start

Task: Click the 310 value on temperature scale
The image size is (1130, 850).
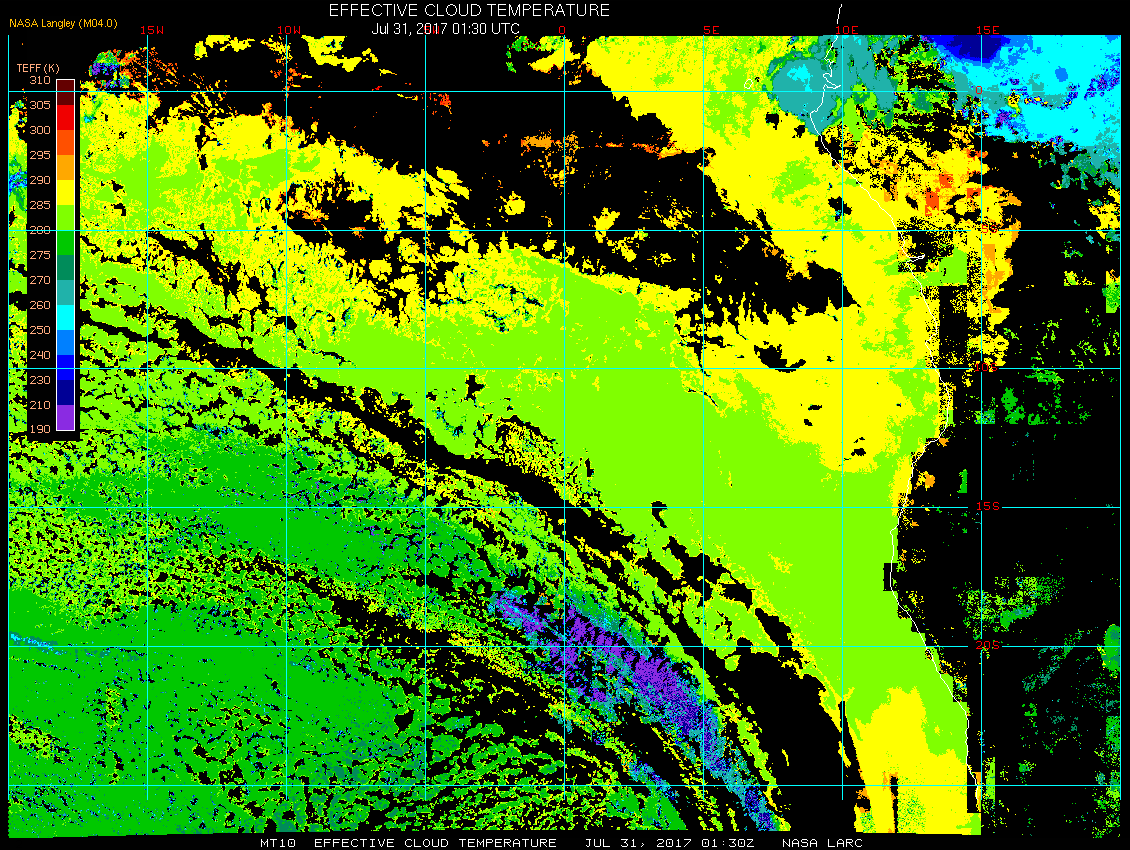Action: point(40,81)
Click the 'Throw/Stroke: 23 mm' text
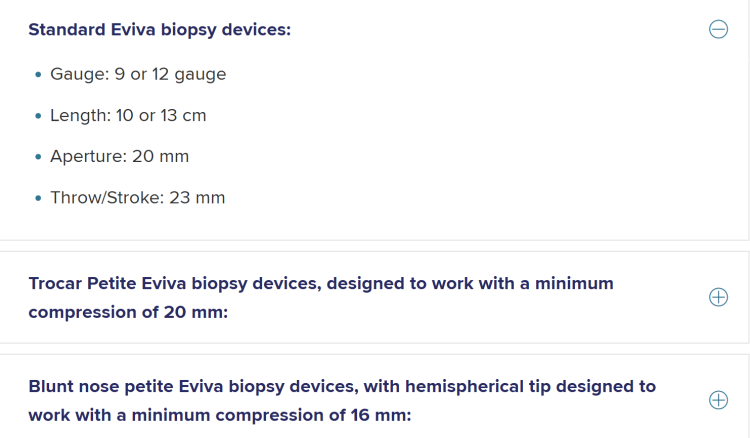This screenshot has height=438, width=750. point(138,197)
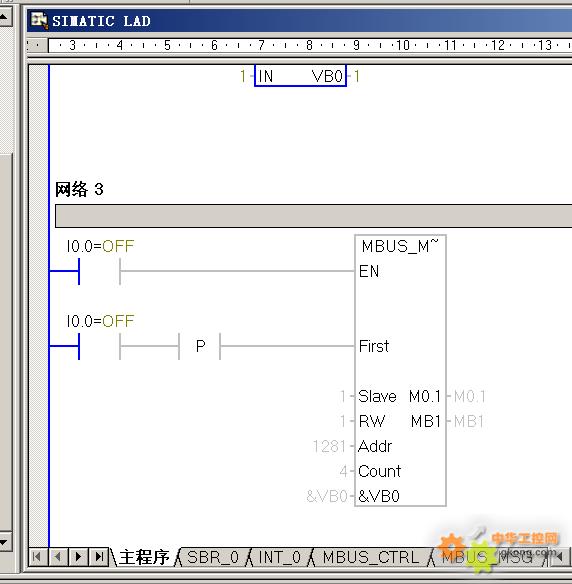This screenshot has height=584, width=572.
Task: Select the I0.0 contact on the EN rung
Action: (99, 272)
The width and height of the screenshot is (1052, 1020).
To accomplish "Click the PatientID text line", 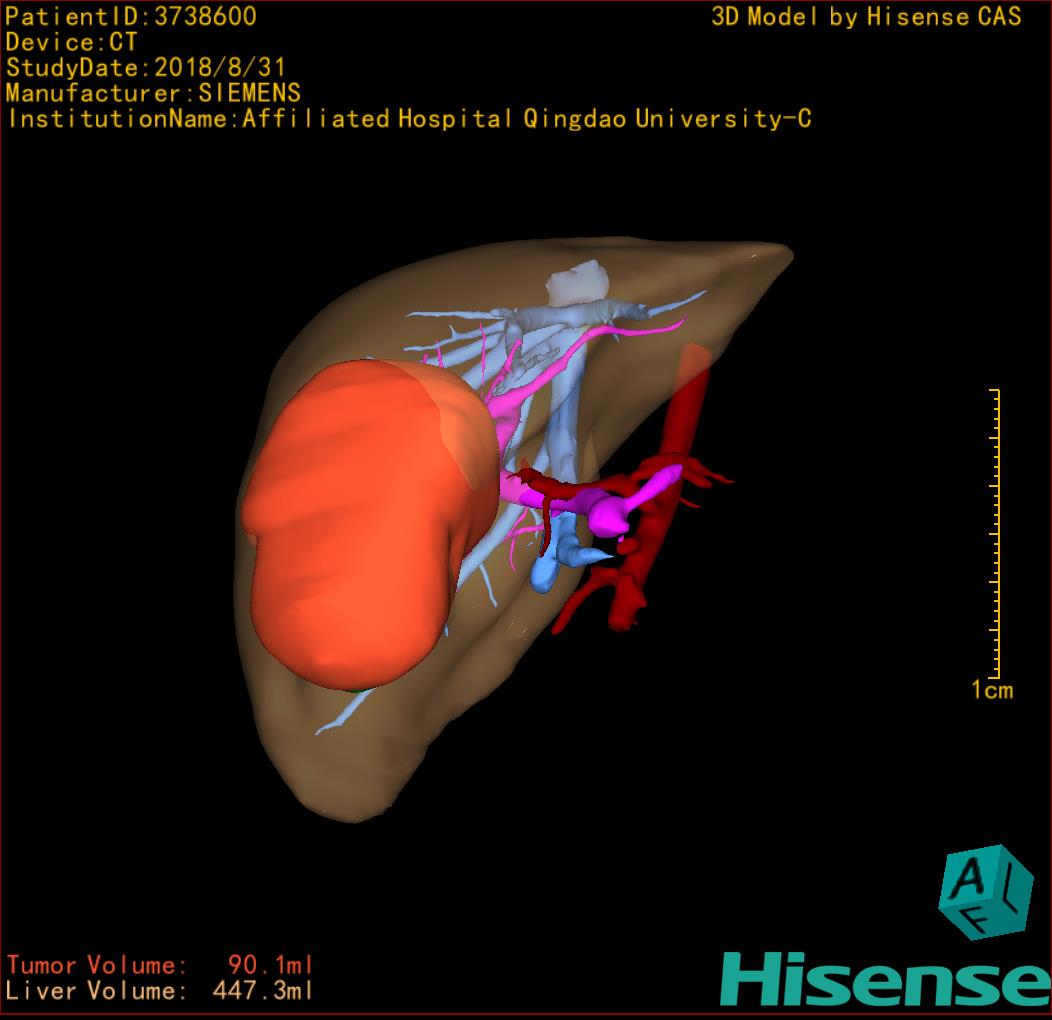I will tap(131, 16).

end

Directive: Convert the records above, from the start through the line containing "Action: (99, 272)", into a JSON list of strings with one string per line, skipping blank lines and leaving out the pictures.

Correct answer:
[
  "Task: Click the 310 value on temperature scale",
  "The image size is (1130, 850).",
  "Action: point(40,81)",
  "Click the 'Throw/Stroke: 23 mm' text",
  "This screenshot has height=438, width=750. point(138,197)",
  "This screenshot has height=584, width=572.",
  "Task: Select the I0.0 contact on the EN rung",
  "Action: (99, 272)"
]